New light has been shed on the Nazi leader's musical tastes by the discovery of what purports to be 100 of his gramophone records found in the attic of a former Soviet intelligence officer, Lew Besymenski.
"There were classical recordings, performed by the best orchestras of Europe and Germany with the best soloists of the age," Mr Besymenski said in a document explaining how the records came into his possession.
The 86-year-old, who helped to interrogate captured Nazi generals, died earlier this summer. The document and the record collection have now been made available to Der Spiegel magazine. "I was astonished that Russian musicians were among the collection," Mr Besymenski wrote.
Hitler dismissed Russians as untermenschen, subhumans, and was contemptuous of their contribution to world culture.
"Yet the records included works by Tchaikovsky, Borodin and Rachmaninov - scratched from frequent playing and all clearly labelled 'Fuhrerhauptquartier', the Fuhrer's headquarters."
The Soviet intelligence officer had found them in Hitler's chancellery in Berlin in May 1945, still packed in crates.
Hitler's staff were counting on an evacuation to the Nazi leader's alpine hideaway on the Obersalzberg and it was known that he could only relax with his music.
Mr Besymenski, then a captain in military intelligence, kept quiet about the records during his lifetime for fear that he would be accused of looting. The most astonishing fact about the records - essentially Hitler's "Best of ..." collections - is the presence of Jewish performers.
Among the recordings is a Tchaikovsky concerto performed by the virtuoso Polish Jewish violinist Bronislaw Huberman.
Hitler would have been aware, while listening to Huberman's playing, that he had founded the Palestine Orchestra in 1936 (which went on to be the foundation of today's Israel Philharmonic Orchestra) and that he was living in enforced exile.
The Austrian Jewish pianist Artur Schnabel, whose mother was killed by the Nazis, also had his work in Hitler's collection.

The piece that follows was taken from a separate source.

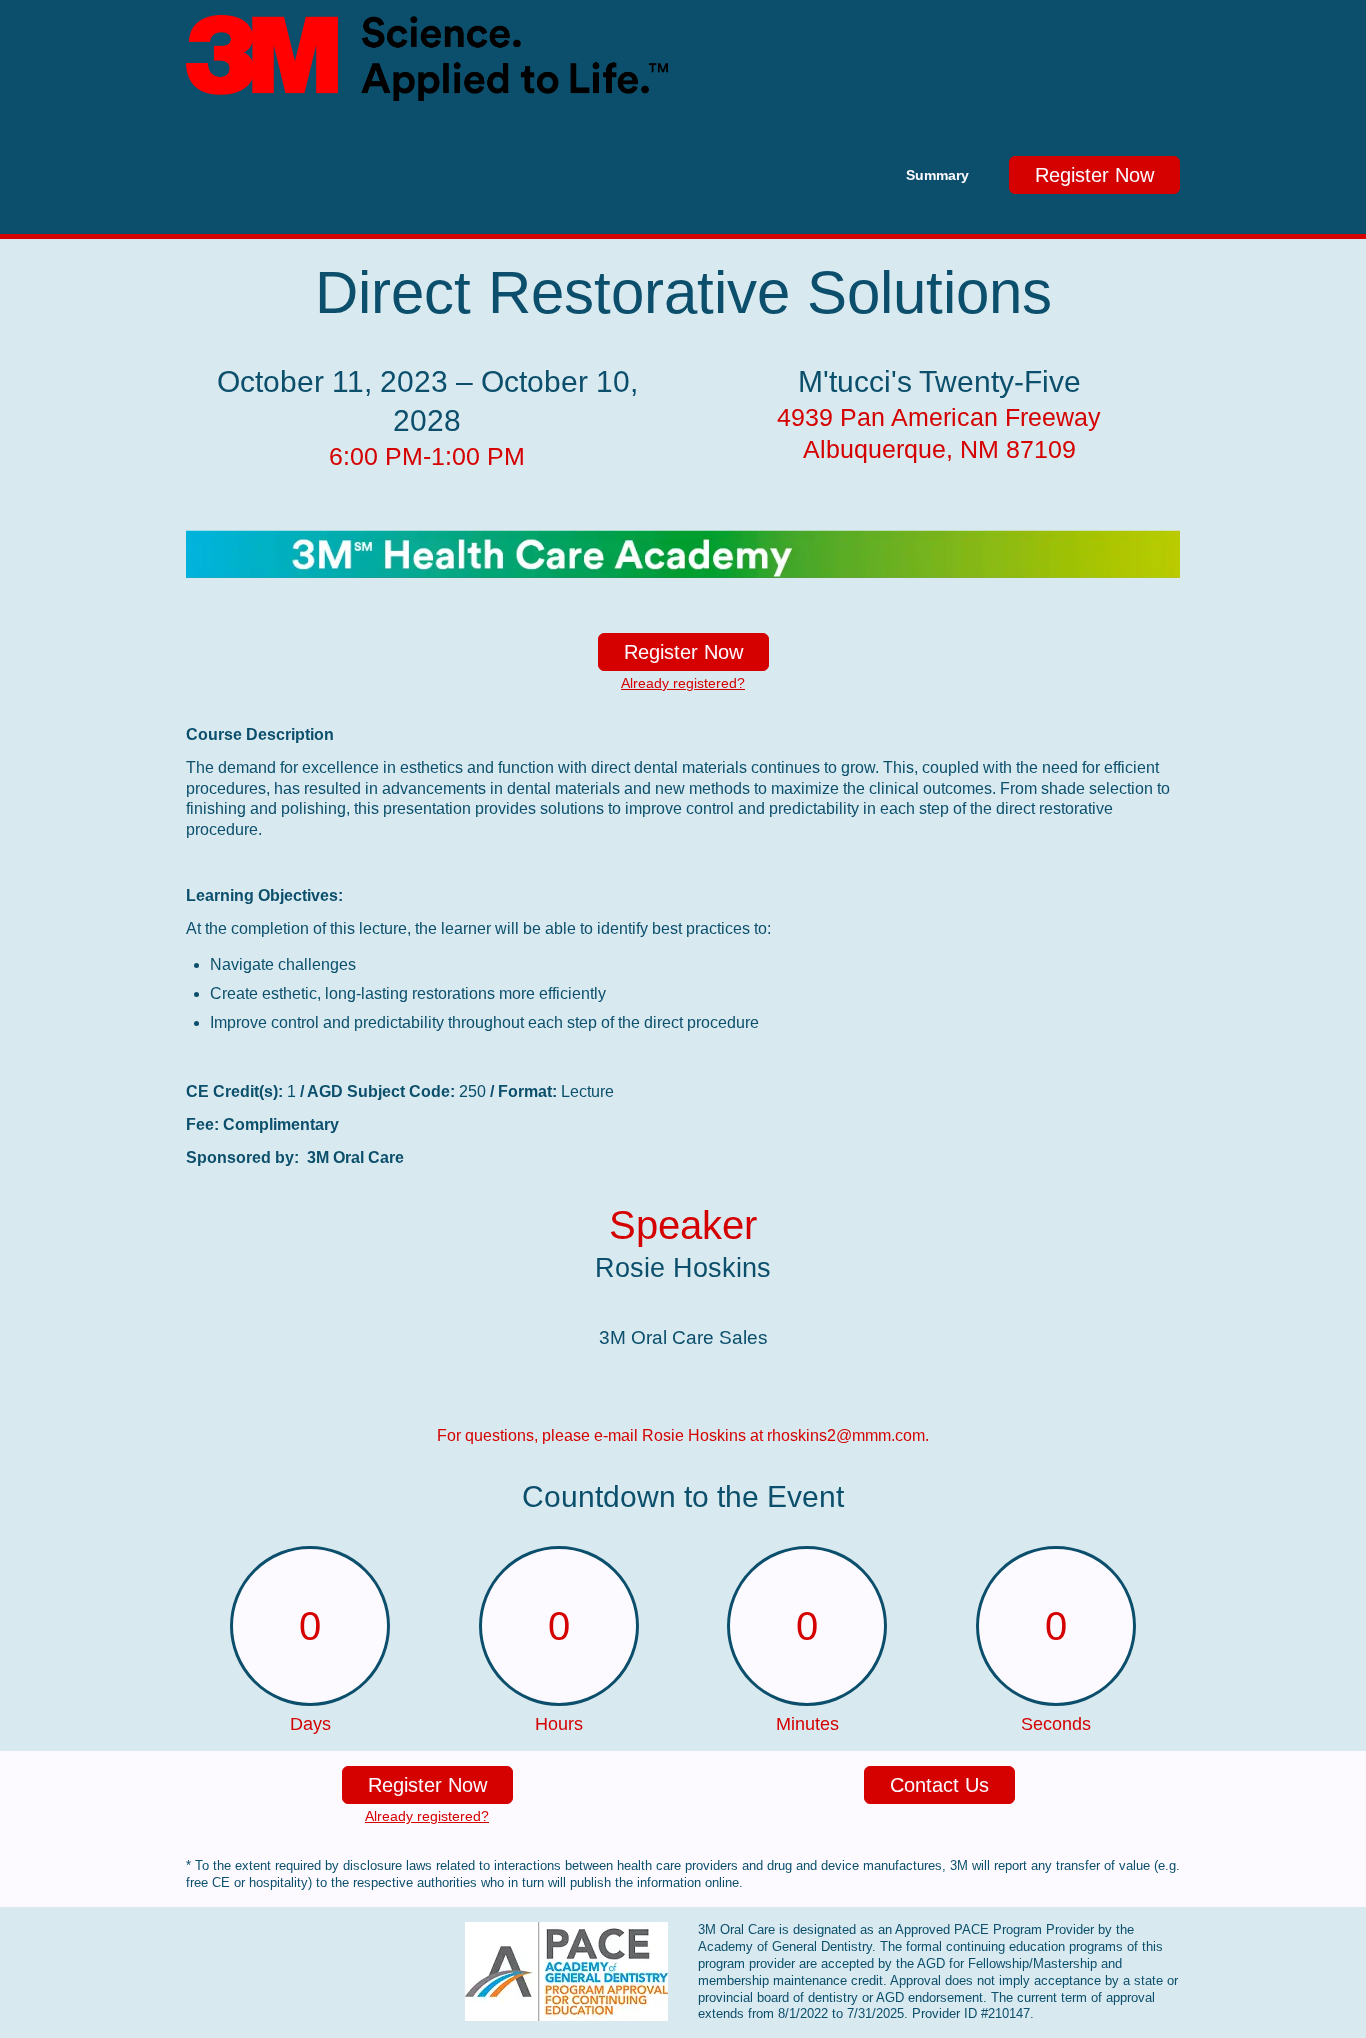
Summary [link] (937, 175)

It is not known which records in the collection were listened to most frequently, nor have they been formally catalogued.
From what is known so far about the Besymenski loot, the records confirm that Hitler had rather obvious, cautious tastes.

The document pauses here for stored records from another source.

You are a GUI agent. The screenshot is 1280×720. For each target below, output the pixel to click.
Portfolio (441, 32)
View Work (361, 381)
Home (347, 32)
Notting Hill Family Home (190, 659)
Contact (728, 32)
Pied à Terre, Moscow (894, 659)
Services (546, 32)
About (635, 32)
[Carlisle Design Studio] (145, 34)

The perverse element comes not in his rejection of modernism, say musicologists, but rather in his exclusion of great music because it was "racially unacceptable".
Frederic Spotts, author of Hitler and the Power of Aesthetics, argues that the remarkable feature of Hitler's musical taste was that he could impose it on a whole nation.
"Hitler's problem - in a way his tragedy - was that he confused aesthetic drive with aesthetic talent," Mr Spotts said.
Hitler claimed that there was no independent Jewish culture. "There was never a Jewish art," he wrote in Mein Kampf, "and there is none today".
Richard Wagner was Hitler's main musical passion, but he was furious with the Wagner family when the Jewish baritone Friedrich Schorr was allowed to sing the role of Wotan.